July 2, 2010

City of Joy

As I step off the train into Howrah station, I arrive back to one of the filthiest, polluted, humid, overpopulated, impoverished cities in the world. So why, if you may help me to understand, why is it that I have this overwhelming feeling of comfort, a completely unexpected sensation that is happiness?

Perhaps it is because I am returning to a place where I can expect at least 4 street-side friends and several additional strangers to greet me good morning on my daily run.

A place where I can enjoy confusing and disappointing the local boys who yell Kanichiwa and I tell them I am an American.

A place where the vegetable vendors are overjoyed that I speak rudimentary Hindi and give me free hot green chilis.

A place where the thali with all you can eat rice, dal, and sabzi is only 10 Rupees a plate.

A place where the weather is so feircely unpredictable that it dictates life with entertainingly inconvenient power.

A place where I can glory in my absolutely minimal consumption of water and petrol.

A place famous for its syrup-drenched gulab jamun, condensed fried milk balls that melt seductively down your throat.

A place where I can get the thrill of examining child patients and administering injections to my friends.

A place where my host mom showers me with Indian food, sweets, and random acts of unprecedented generosity and maternal kindness.

A place with such an unbelievably convenient system of transportation where the first bus is over 90% of the time yours.

A place where ladies on the metro shuffle their behinds to make room for yours.

A place with an abundance of harmlessly curious locals to invite me for chai and interesting conversation, where the excessive friendliness  becomes almost an invasion of privacy.

A place where strangers share their mangoes and samosas with you on the train.

A place where shopkeepers take you out for lunch and buy you ice cream even if you are not their customer, and where they may even insist you take a free shawl when you shiver in winter.

A place with such hospitality that you can get records of 10 offers of sweet chai in one day.

A place with the most fantastic yogurt for the makings of the most fantastic lassis.

A place where all food is sold in recycled paper or clay containers for an environmentally friendly deposit system.

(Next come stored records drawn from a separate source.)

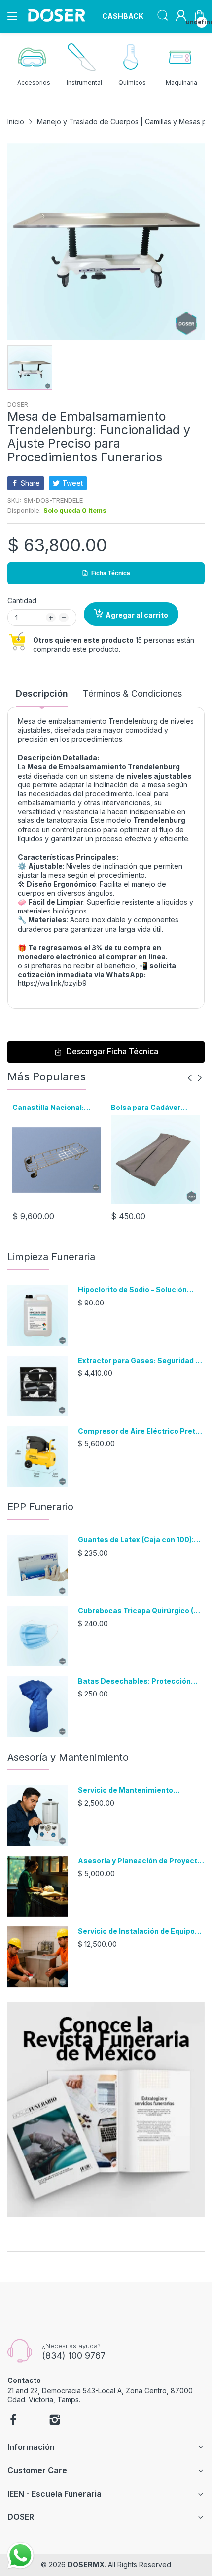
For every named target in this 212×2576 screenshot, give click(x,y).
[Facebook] (13, 2421)
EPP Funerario (40, 1507)
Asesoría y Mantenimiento (68, 1757)
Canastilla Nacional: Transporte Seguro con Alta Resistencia (53, 1107)
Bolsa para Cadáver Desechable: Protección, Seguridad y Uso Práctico (155, 1107)
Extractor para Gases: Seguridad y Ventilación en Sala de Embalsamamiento (138, 1361)
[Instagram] (55, 2421)
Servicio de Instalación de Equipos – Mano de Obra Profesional (141, 1931)
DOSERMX (86, 2564)
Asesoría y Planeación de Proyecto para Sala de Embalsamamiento (140, 1861)
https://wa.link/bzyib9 (52, 983)
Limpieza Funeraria (51, 1257)
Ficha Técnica (110, 573)
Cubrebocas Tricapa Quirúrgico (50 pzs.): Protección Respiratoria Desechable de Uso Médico (140, 1611)
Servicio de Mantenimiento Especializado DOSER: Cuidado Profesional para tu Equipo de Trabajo (132, 1790)
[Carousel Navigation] (195, 1078)
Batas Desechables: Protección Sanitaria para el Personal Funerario (134, 1681)
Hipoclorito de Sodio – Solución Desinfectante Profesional (132, 1290)
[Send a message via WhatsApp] (20, 2555)
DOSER (17, 404)
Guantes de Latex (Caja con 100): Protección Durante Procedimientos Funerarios (136, 1540)
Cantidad (21, 600)
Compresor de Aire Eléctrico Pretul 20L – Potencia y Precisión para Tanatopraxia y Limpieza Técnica (140, 1431)
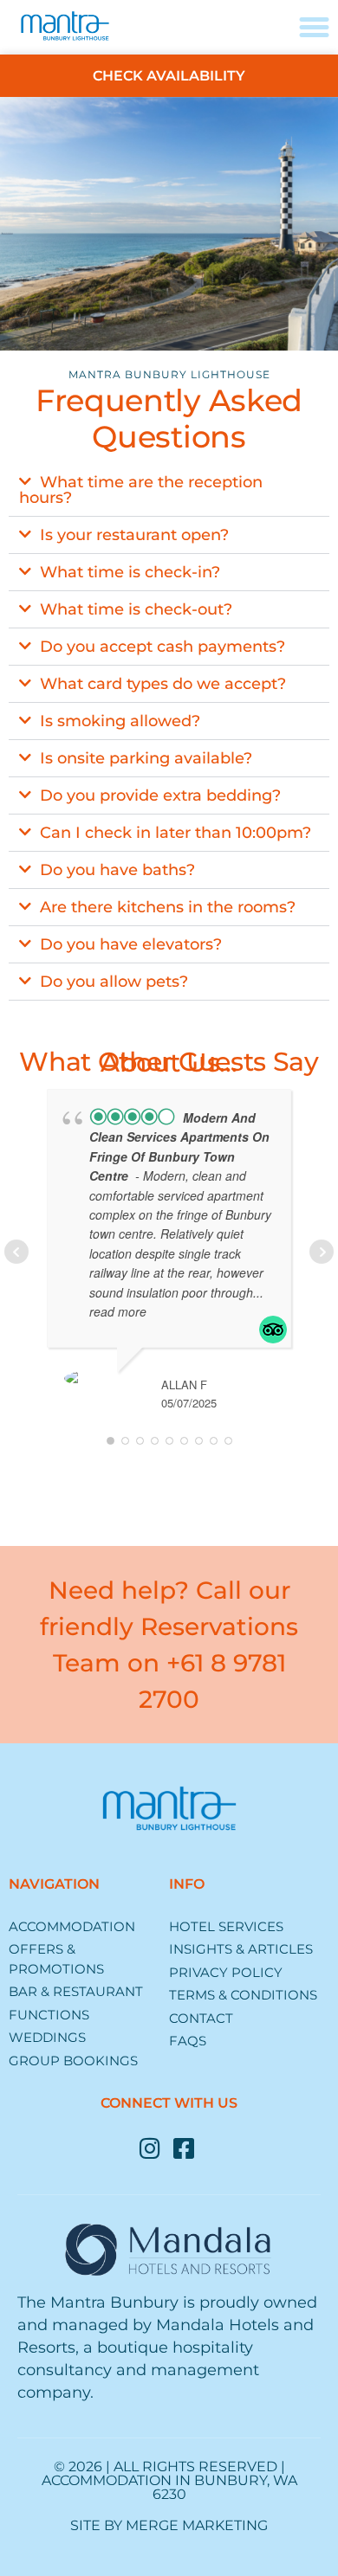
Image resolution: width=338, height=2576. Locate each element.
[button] (169, 490)
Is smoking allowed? (120, 721)
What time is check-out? (136, 609)
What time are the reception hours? (141, 490)
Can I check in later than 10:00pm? (175, 832)
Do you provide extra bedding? (160, 795)
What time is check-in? (130, 572)
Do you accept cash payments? (162, 646)
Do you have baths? (117, 869)
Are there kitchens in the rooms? (168, 907)
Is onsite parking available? (146, 758)
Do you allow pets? (114, 981)
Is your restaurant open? (134, 534)
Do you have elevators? (131, 944)
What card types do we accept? (163, 683)
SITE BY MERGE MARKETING (169, 2525)
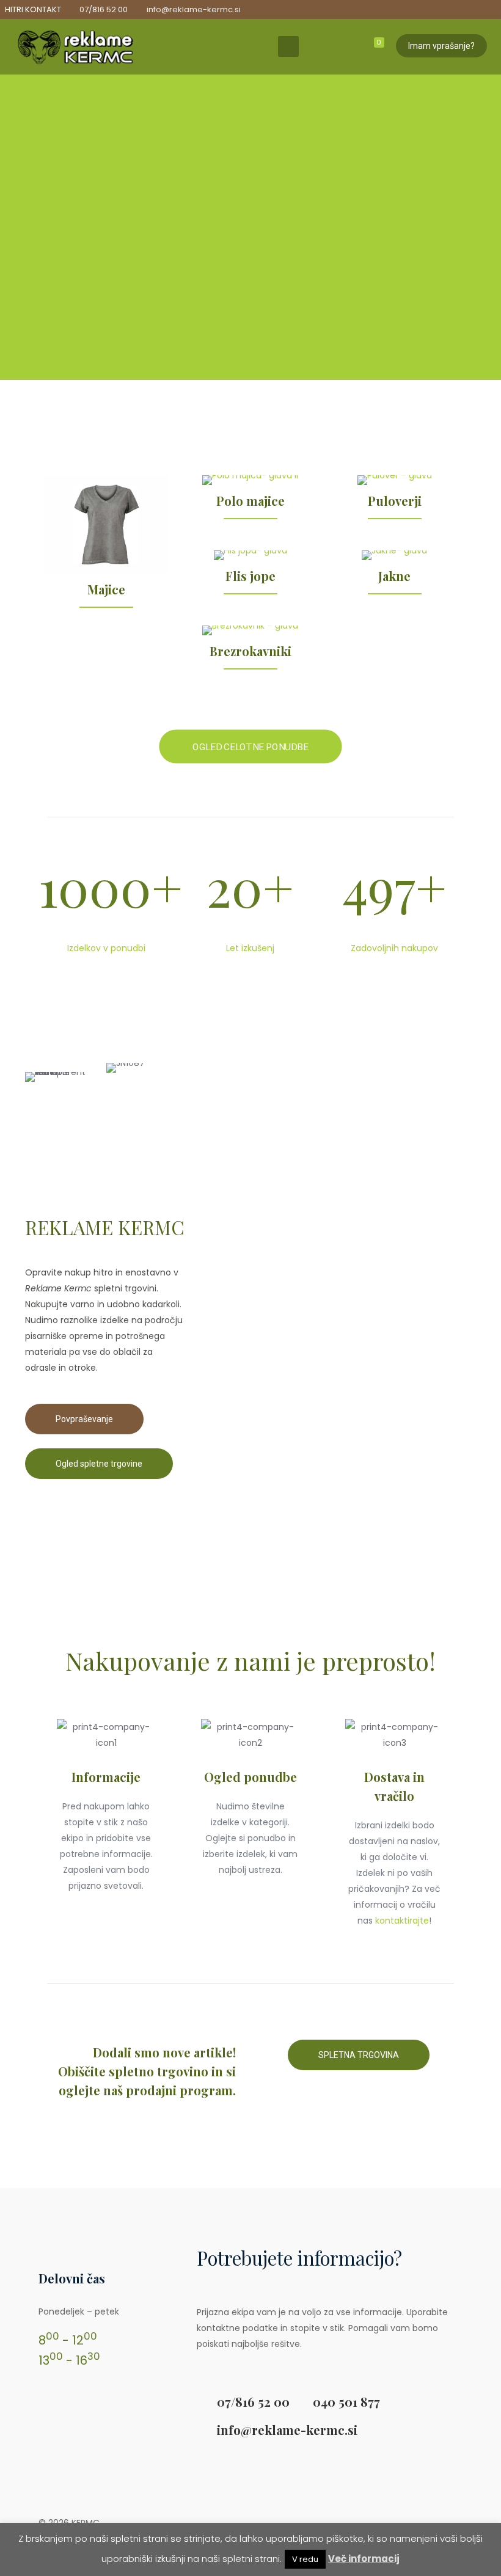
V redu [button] (305, 2559)
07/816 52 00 (103, 9)
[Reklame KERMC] (75, 46)
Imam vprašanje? (441, 46)
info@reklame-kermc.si (194, 9)
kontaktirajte (402, 1920)
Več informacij (364, 2558)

A place where you can glory in laziness, for throwing trash out the window will most assuredly result in a man cleaning it up after you since there are no trash bins.

A place where rickshaws beckon at your fingertips, literally dying to give you a ride.

A place where women's saris make a museum of the sidewalk.

A place vibrant with music, art, literature, philosophy, and an enviable accessibility and appreciation for culture.

A place where sulking is met only by smiles and impatience with gratitude.

A place where you can trust strangers to look after all of your belongings while you go look at an apartment.

A place of unmatched spirituality and the ever-present search for truth.

A place where human nature is brought out into the most raw and primitive light.

A place where violence is socially forbidden.

A place where monsoon rains have cleansed my palette,
As I taste my last crumbs of this feast called Kolkata,
A food that I am exhausted from eating but whose ever-complexifying flavor I will never tire of.

A place that is as captivating as it is debilitating,
as amusing as it is depressing,
as thrilling as it is paralyzing,
as intoxicating as it is sobering,
as charming as it is repulsive, 
as tender as it is abrasive.

A land of paradox, a land of juxtapositions.

A land that is all too full of life, all too real, all too human.

A land they rightfully call Anand Nagar--the City of Joy.